The details are no where to be found partly because the media hasn’t demanded them. They’ve been too busy calling Sarah Palin a moron instead of asking meaningful questions about possibly the most important government reform plan in recent memory. By granting the death panel lie unchallenged air time, the mainstream media contributes to the lie’s credibility. Even if Palin’s absurd claim is reported with an eye roll and a “Can you believe what she said this time?” sneer, the lie becomes part of the healthcare debate when it should be swiftly squashed by the nation’s media.
Very real issues like astroturfing, private healthcare industry donations to members of Congress, and Big Pharma’s private meetings with Obama go unreported or at best, underreported. The whole idea behind having a free media is to educate the populace. Unfortunately, what we have is a pack of oversized children that can’t focus on a single issue for more than five minutes, and constantly genuflect before the God of Personality that demands they obsessively document what strange amalgam of words Palin managed to string together this week. Meanwhile, Americans are uninsured, underinsured, and sometimes waiting in animal pens in to receive healthcare.
Last week, The Columbia Journalism Review’s Dean Starkman wrote an article in defense of Matt Taibbi’s coverage of Goldman Sachs, though Starkman also threw in an unnecessary jab about Taibbi’s “hyperbolic” style. Digby responded with an anecdote about a panel she spoke on with David Sirota and Taibbi a couple of months ago about the forces that are standing in the way of the progressive agenda.
As I listened to [Taibbi] speak, I realized it wasn’t just that he had attitude (which he has) or that he takes a point of view (which he does.) A good part of his talk was spent explaining the arcane mechanisms that fueled the crisis, much of which I think is terribly confusing to lay people and makes it hard to grasp exactly what happened and why we should care. And I realized that in all of his discussion, Taibbi didn’t use any of the usual journalistic conventions and he never uses jargon, ever, in his speech or in his writing. Yes, he’s funny and profane, but he’s also very, very clear.
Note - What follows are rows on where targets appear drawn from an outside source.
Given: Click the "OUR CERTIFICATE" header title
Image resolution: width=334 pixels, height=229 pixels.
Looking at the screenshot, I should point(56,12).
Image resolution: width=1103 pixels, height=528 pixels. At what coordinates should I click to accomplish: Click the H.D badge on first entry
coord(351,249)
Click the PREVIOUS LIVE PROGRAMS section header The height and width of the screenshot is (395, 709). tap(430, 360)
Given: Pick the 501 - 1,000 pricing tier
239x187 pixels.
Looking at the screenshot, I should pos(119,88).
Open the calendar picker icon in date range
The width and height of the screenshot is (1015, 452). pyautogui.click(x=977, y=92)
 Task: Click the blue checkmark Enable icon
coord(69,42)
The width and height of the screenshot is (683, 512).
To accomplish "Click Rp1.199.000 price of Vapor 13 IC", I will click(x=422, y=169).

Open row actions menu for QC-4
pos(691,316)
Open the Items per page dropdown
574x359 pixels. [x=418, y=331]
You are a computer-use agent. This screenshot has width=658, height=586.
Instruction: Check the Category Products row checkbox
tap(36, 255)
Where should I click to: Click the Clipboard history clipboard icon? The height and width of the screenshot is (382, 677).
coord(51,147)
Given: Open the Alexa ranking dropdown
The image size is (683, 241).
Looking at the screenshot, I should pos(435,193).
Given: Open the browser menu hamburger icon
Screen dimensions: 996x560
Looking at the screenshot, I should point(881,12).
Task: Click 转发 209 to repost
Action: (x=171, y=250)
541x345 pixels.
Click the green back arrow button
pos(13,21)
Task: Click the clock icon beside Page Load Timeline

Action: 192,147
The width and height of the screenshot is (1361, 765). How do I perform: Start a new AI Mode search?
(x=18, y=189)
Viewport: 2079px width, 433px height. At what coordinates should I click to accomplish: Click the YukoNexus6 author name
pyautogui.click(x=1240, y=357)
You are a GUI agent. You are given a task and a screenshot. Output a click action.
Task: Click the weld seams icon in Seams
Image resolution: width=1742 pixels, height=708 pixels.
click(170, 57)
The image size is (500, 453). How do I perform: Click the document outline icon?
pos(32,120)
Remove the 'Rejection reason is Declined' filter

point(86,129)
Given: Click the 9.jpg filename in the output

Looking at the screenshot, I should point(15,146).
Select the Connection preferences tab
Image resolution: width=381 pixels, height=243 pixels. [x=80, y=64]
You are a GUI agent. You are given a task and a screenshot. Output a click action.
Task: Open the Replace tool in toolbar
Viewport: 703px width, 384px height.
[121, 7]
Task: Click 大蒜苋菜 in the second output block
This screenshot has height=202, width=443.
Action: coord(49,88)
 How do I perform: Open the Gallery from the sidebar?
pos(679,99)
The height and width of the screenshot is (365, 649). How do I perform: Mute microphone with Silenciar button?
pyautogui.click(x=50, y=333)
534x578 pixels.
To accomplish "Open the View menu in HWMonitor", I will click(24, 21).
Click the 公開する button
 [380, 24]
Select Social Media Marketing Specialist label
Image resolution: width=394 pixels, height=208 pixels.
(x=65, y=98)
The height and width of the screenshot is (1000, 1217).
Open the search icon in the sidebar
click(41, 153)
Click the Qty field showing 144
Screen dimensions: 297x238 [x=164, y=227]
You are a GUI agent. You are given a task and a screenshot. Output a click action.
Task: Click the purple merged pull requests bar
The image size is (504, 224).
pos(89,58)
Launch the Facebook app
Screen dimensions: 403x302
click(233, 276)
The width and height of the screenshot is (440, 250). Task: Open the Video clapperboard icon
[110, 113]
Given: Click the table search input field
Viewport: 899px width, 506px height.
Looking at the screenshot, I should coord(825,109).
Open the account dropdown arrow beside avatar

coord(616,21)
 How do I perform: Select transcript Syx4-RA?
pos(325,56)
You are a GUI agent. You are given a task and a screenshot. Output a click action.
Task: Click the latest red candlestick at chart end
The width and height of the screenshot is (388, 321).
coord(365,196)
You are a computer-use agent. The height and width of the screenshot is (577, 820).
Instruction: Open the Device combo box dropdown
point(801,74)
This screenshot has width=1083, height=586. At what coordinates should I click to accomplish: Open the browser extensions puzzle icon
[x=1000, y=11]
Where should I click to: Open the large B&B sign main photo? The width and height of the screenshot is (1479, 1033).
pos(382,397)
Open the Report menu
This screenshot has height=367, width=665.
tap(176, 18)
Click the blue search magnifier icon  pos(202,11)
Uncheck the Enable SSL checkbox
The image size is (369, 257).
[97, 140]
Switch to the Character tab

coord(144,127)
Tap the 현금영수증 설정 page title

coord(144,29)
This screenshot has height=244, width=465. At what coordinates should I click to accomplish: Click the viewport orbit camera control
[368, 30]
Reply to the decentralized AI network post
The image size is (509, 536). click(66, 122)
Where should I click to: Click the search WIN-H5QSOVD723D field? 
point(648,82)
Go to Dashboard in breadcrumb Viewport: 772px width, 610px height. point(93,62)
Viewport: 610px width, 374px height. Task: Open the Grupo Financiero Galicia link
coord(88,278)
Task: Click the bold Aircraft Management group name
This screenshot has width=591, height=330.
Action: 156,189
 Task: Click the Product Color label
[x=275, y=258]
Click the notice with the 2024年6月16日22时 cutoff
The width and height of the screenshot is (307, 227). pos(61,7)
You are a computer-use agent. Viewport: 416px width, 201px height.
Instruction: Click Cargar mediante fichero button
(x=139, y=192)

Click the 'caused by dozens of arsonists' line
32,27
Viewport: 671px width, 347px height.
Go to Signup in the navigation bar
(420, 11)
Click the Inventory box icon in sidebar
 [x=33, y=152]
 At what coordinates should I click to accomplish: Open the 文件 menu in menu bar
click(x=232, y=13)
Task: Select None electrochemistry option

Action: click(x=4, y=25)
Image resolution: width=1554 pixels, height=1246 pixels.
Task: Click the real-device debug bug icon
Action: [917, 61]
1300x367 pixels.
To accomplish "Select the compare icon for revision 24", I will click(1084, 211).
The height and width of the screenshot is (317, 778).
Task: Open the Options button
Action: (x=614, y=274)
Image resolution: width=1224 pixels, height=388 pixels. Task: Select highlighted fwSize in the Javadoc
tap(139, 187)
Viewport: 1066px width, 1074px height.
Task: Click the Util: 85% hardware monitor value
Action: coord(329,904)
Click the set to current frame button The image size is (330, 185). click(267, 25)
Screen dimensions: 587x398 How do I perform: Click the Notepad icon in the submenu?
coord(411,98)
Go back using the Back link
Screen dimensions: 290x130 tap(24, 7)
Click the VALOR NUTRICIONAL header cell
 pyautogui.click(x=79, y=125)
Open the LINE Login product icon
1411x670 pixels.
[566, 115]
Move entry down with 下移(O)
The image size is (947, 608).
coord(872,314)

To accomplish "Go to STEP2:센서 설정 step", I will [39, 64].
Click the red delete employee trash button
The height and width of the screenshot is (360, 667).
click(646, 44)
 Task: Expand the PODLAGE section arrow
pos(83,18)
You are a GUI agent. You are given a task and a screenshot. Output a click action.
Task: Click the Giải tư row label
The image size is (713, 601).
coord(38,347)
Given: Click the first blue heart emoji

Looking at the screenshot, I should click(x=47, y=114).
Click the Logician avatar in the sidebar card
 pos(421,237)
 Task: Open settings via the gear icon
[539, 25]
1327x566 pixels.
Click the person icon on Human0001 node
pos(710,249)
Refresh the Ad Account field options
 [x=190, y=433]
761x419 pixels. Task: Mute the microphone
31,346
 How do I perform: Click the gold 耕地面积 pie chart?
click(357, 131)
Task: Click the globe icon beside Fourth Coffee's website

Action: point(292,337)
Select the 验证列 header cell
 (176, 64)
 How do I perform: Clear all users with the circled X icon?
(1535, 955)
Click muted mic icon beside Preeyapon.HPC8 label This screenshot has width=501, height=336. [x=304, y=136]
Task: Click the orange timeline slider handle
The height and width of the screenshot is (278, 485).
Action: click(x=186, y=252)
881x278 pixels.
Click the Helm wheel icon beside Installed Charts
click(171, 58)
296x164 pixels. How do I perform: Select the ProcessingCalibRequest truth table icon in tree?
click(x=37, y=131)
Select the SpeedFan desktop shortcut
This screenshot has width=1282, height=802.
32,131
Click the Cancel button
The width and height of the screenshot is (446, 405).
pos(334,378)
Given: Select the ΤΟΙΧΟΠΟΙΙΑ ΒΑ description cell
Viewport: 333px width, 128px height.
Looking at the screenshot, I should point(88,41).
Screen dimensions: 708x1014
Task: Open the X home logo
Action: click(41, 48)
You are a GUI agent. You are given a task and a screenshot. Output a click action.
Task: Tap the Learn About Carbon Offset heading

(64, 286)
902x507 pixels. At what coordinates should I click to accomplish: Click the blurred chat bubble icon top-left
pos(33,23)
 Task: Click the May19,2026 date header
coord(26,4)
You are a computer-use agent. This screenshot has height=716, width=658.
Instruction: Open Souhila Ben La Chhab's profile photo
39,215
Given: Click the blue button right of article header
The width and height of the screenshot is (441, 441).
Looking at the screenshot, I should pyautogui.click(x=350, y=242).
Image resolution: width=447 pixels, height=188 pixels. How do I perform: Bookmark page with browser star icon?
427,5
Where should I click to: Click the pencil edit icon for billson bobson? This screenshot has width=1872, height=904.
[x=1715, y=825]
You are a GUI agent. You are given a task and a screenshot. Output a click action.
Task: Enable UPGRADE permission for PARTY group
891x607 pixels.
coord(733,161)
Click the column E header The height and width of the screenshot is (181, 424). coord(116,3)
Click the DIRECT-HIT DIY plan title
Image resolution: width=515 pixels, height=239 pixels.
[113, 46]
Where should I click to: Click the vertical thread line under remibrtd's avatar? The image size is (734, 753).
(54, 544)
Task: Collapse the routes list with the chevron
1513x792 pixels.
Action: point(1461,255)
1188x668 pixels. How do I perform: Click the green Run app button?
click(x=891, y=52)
That ability to cut through propaganda and clearly explain an issue is a basic requirement for journalists. However, in their rush to secure ratings and readers, the mainstream media has lost site of the target. Pundits and editors now think that presenting both sides of an issue (Living Wills VS. Death Panels) is “good journalism.” It’s not. It’s presenting the truth and the lie as equal halves of reality. The mainstream media has become a platform for private industry propaganda, and utter lunacy in the case of “Death Panel” claims, instead of a place of education for the citizenry about a gravely serious issue: the future of their healthcare.
Failing to call a lie “a lie” is not balanced or fair. By failing to call the “death panel” myth what it is — pure bullshit — the media is not behaving as a watchdog, but rather as a propaganda appendage for the private healthcare industry and its army ranging from unwitting soldiers like Palin to the Blue Dog lieutenants that can’t stuff their pockets with healthcare industry cash fast enough.
Maybe the American people would have started paying for newspapers again if they felt the papers were providing a service. If newspapers contained real, clear facts, and presented issues in a useful fashion, Americans may have fought to save them. Instead, the media has chosen to report the news like a horse race where truth and lies compete for the attention of the citizenry, and Americans (rightfully) refuse to pay for that crap.